[Goal] Rewrite the material from the line with "You are a GUI" to the line with "click(x=148, y=968)" as a JSON list of strings, one string per line, with blank lines omitted. Leave the pictures out of the answer.

* begin Data for this task *

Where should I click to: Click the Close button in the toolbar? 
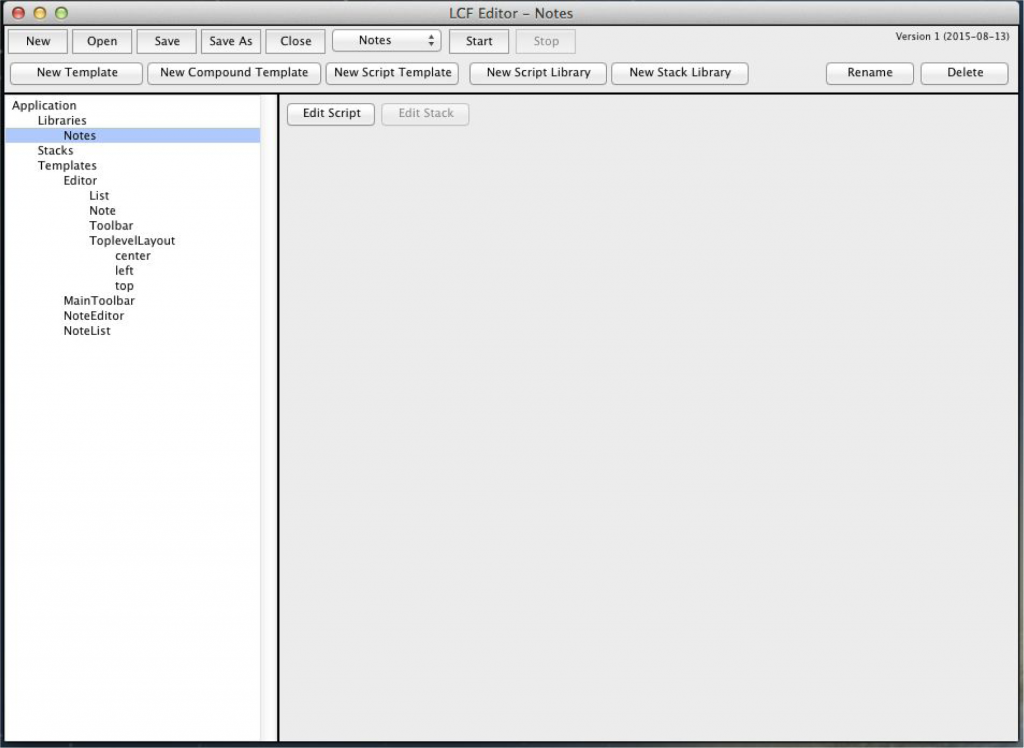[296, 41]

* end Data for this task *
* begin Data for this task *

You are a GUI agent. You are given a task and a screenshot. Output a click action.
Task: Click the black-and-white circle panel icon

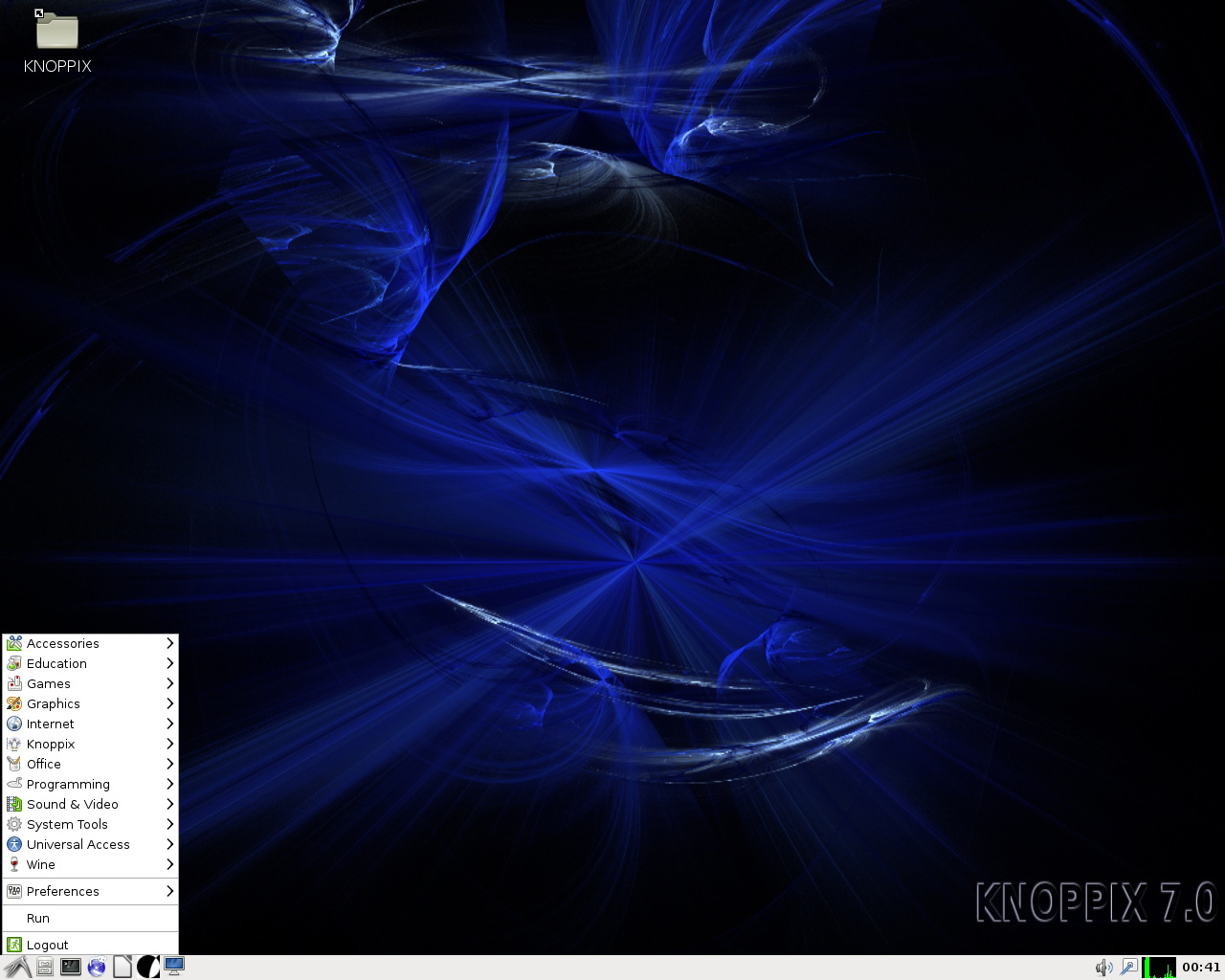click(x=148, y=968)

* end Data for this task *

[Output of the exercise]
[
  "You are a GUI agent. You are given a task and a screenshot. Output a click action.",
  "Task: Click the black-and-white circle panel icon",
  "click(x=148, y=968)"
]